J’aimerais tant inventer une histoire de toutes pièces, des héros qui deviennent des archétypes, des salauds que l’on prend plaisir à haïr, des pays de rêve, des mondes perdus, des trésors et des îles révélés par des cartes mystérieuses. J’en rêverais mais je ne sais pas.

Je suis de tous, d’eux de lecture, bien entendu ; mais d’écriture sans doute plus par Montaigne, depuis sa tour d’Aquitaine, Barthas et Apollinaire dans les tranchées, Calaferte et son immense Requiem des innocents, Michon et ses Vies minuscules, Duras et son Été 80, par tous ces gens qui écrivent sur ce qu’est je crois le réel.

Depuis toujours, je n’ai su écrire que deux choses : l’amour et le travail, c’est-à-dire mon réel.

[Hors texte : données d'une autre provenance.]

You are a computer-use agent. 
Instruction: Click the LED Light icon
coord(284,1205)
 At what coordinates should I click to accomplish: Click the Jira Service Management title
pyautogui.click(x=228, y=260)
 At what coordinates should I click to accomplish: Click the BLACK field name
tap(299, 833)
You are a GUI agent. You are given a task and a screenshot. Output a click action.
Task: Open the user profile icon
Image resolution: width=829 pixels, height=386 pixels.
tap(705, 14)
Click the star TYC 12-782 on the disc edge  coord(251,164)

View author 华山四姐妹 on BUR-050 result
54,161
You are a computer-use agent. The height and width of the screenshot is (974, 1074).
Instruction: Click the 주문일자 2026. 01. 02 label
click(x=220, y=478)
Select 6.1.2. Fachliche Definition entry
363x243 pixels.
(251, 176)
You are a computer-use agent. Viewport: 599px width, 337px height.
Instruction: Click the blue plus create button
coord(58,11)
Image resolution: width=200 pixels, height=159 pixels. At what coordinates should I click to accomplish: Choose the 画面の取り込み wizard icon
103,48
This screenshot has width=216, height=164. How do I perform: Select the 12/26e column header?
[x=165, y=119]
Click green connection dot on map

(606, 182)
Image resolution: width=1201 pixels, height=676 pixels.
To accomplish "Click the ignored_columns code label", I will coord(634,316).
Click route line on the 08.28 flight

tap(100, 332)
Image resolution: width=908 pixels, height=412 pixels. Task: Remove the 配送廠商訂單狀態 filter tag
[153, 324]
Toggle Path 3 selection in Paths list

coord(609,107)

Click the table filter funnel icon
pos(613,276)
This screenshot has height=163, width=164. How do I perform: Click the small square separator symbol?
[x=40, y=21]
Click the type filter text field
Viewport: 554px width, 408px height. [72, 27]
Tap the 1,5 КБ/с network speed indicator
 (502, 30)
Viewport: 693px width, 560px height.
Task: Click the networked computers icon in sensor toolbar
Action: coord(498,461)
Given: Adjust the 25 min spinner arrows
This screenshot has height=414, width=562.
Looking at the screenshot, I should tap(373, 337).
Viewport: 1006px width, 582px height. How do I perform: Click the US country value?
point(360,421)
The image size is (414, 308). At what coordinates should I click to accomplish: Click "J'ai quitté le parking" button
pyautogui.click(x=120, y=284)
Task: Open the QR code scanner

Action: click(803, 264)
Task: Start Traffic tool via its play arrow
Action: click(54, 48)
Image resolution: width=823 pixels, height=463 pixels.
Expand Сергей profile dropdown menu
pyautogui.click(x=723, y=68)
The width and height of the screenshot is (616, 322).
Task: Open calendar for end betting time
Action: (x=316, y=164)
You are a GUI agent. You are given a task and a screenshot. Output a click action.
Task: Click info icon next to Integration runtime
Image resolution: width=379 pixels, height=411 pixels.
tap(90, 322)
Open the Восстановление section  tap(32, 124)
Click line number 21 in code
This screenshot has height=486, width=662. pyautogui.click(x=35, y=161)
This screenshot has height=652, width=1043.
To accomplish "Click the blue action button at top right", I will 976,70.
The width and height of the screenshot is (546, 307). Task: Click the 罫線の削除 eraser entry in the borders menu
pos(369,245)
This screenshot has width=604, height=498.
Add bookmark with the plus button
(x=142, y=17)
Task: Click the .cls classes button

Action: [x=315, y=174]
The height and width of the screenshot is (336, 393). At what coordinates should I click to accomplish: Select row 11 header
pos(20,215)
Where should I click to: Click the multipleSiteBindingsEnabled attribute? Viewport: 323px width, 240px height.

Ou l’absence d’amour et le chômage qui ne sont que la face inverse, une fichue absence de réel.

De fait, je crois que pour moi, écrire le travail a toujours été une facilité en même temps qu’une manière de sublimer ce foutu truc qui nous oblige à mettre un réveil à sonner et faire des tâches qui nous répugnent ou dont on se tamponne le coquillard en échange d’un putain de salaire toujours trop faible au regard de la souffrance endurée.

Et cet étrange paradoxe sans cesse renouvelé de pouvoir aimer le travail, aimer un salaire de merde pour un travail que l’on croit aimer, que l’on vomit, peut-être cette sacrée conception judéo-chrétienne : “Tu gagneras ton pain à la sueur de ton front”.

Donc écrire en rentrant, tous les soirs, que ce fut à l’usine ou avant lorsque j’étais travailleur social, écrire quand j’étais étudiant. Ne pas tant écrire le travail que les interrogations que celui-ci induit. À quoi bon, au juste ? À quoi bon, tout ça, au plus juste ?

En faire deux livres. 

Moi qui ai toujours rêvé d’écrire un grand roman, un de la trempe d’un Russe de la fin du dix-neuvième siècle ou la plus belle chasse au trésor jamais imaginée voire flinguer le tout la langue et la narration-même comme un Beckett en extase, j’écris et publie deux livres sur le travail.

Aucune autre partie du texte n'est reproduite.